Just like any other business, medical services companies need to maintain their cash flow. They have a constant need for the supplies that are required to conduct a number of different procedures: everything from routine blood tests, to x-rays, all the way up to the more costly process of giving patients dialysis.

There is one difference that separates medical services from almost any other type of company, and that’s the fact that nearly all of their income is received via health insurance companies.

Doctors routinely refer their patients to medical services companies for screenings, treatments, and even transportation – activities that do not require the presence of a physician or the facilities of a hospital.

Upon arrival at a medical services office, the first thing that the receptionist will do is ask that person to complete a form, often several pages long. And on the first page will be a place for that person to enter his or her health insurance details.

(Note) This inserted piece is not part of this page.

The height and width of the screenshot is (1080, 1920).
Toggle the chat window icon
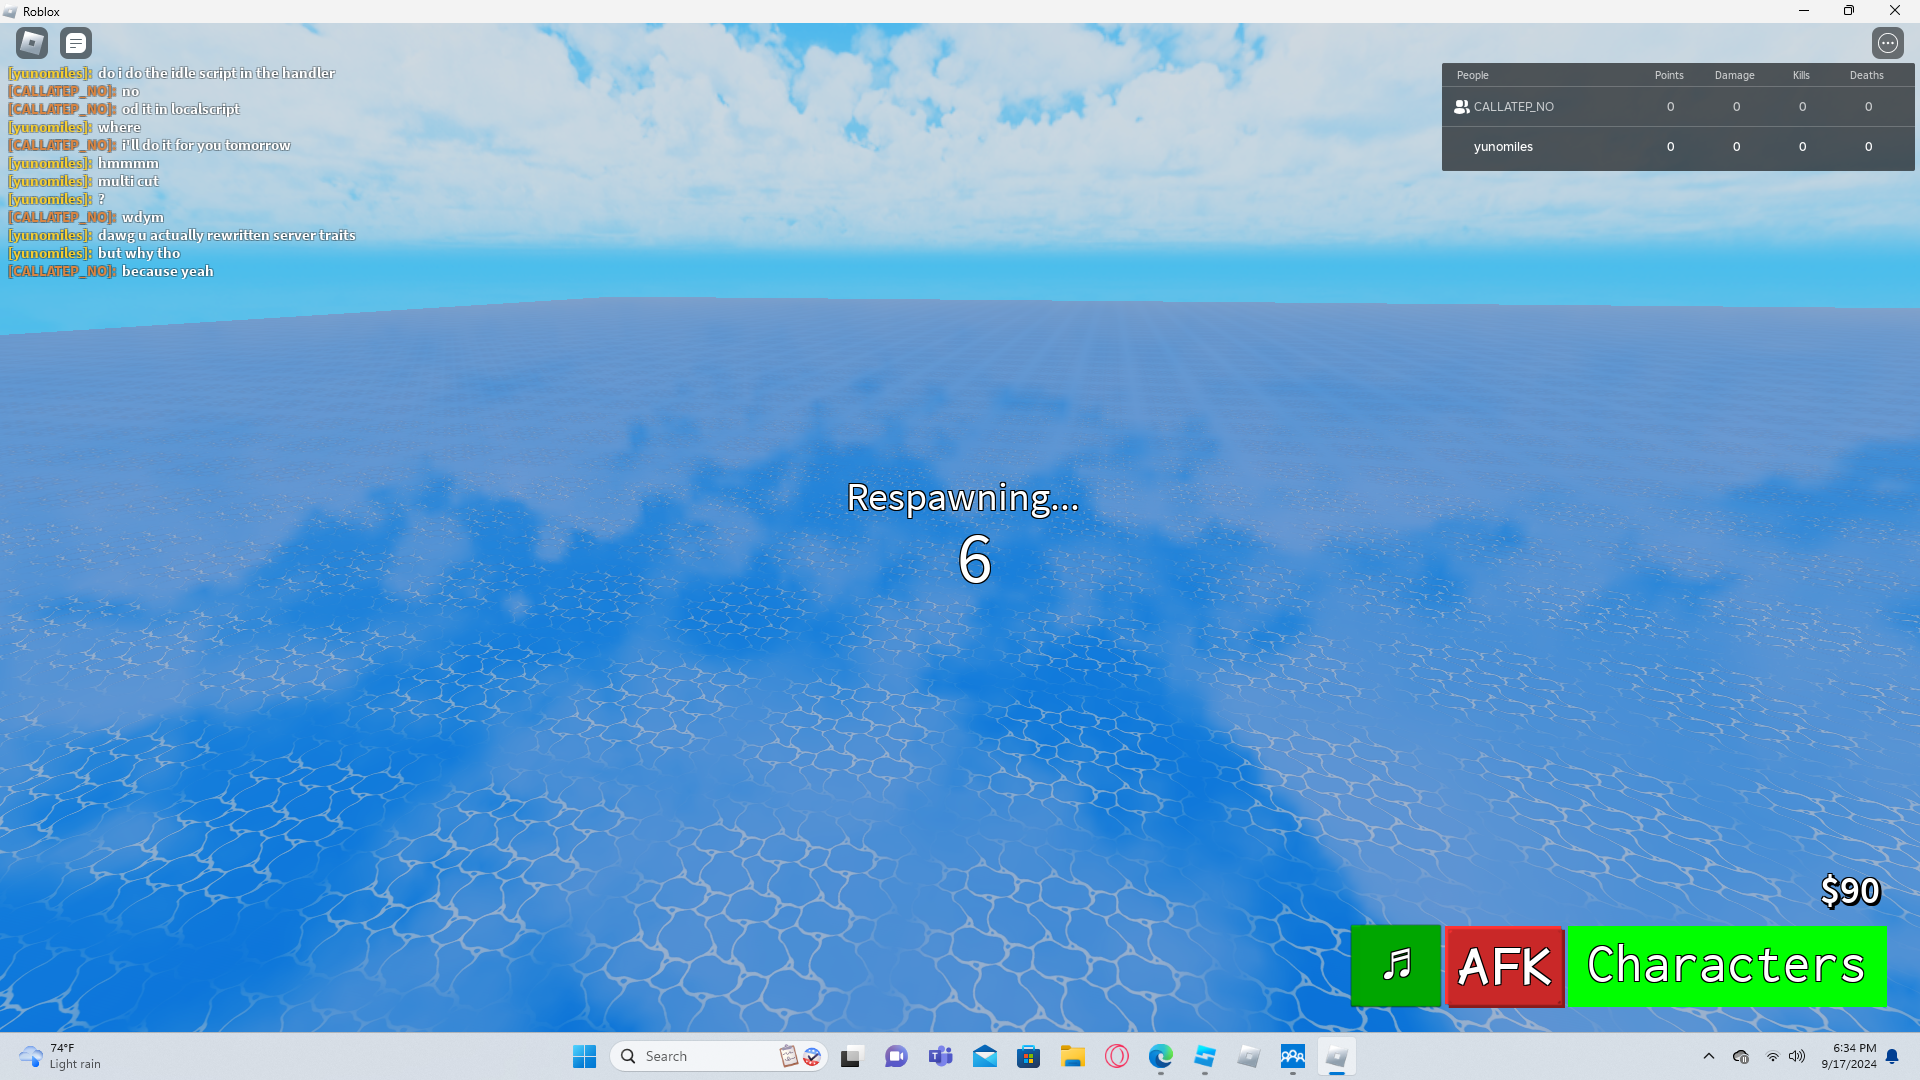click(76, 43)
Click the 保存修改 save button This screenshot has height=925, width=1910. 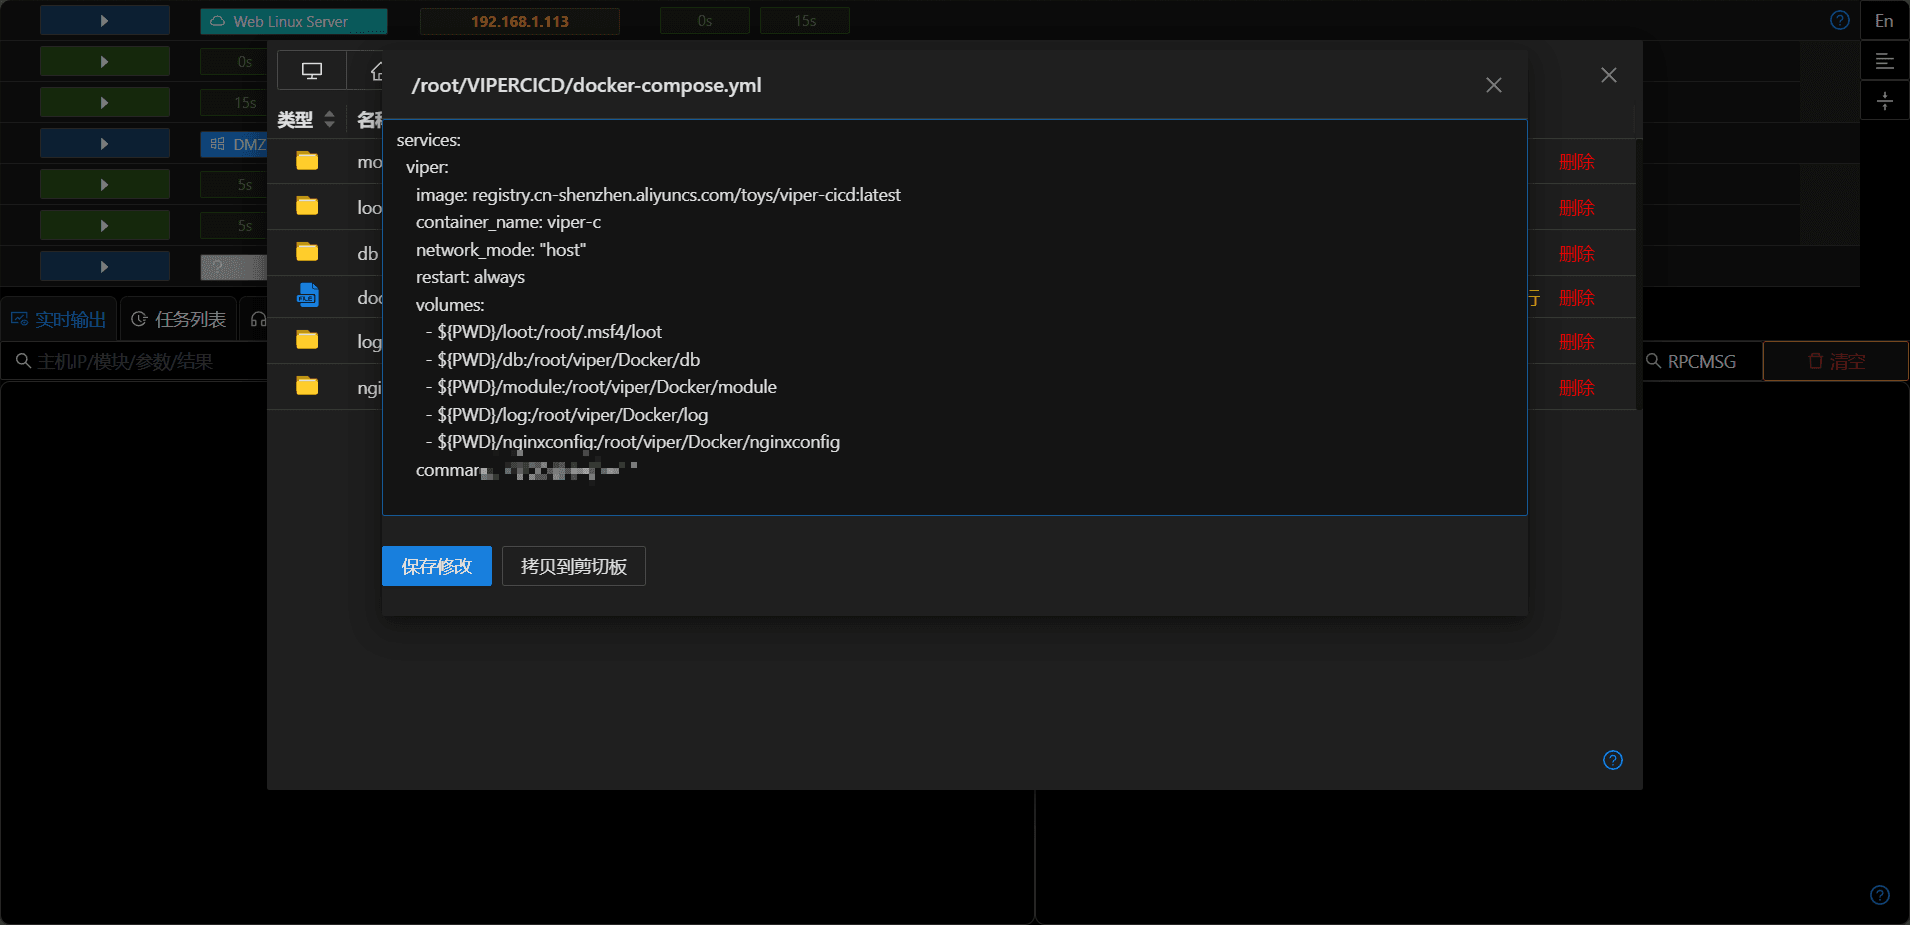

Usually, there is a co-payment that the patient must contribute. This is to minimize fraudulent claims. But, the largest part of the bill issued for the service is paid by the insurance company to the firm providing the medical care.

The health insurance industry in the US is big business. But it’s also a complicated and time-consuming one. Doctors, medical services, and hospitals routinely file health insurance claims on behalf of their patients, but each insurance company has its own requirements and makes its payment according to its own timetable. Not only that, but there are dozens of them.

However, there is another side to invoicing that many firms never have to worry about, and that’s dealing with the US Government. That’s not to say the no other company gets contracts with them. They do. But contracts of that kind tend to be less complicated than those that deal directly with Government programs, such as Medicare and Medicaid.

An invoice that would normally be paid within 30 days by an insurance company could instead take three months or more, depending on how complicated the treatment was, and whether or not the patient and the clinic had completed all of the necessary documents.

All of these things can put pressure on the cash flow that medical service providers depend on to keep them in business.

And, as we all know, this kind of care can be very expensive. That means that the slow or non-payment of invoices can have a much greater impact on the survivability of these kinds of companies in the short term.

That makes factoring a particularly important option. So far, no one has been able to figure out a way to make the Government work faster or to write its regulation in language that people can understand, nor has there been any progress on lowering the costs of medical care.

And so for both of those reasons, medical services ought to consider selling their invoices so that they aren’t held hostage by those from whom they receive the majority of their income.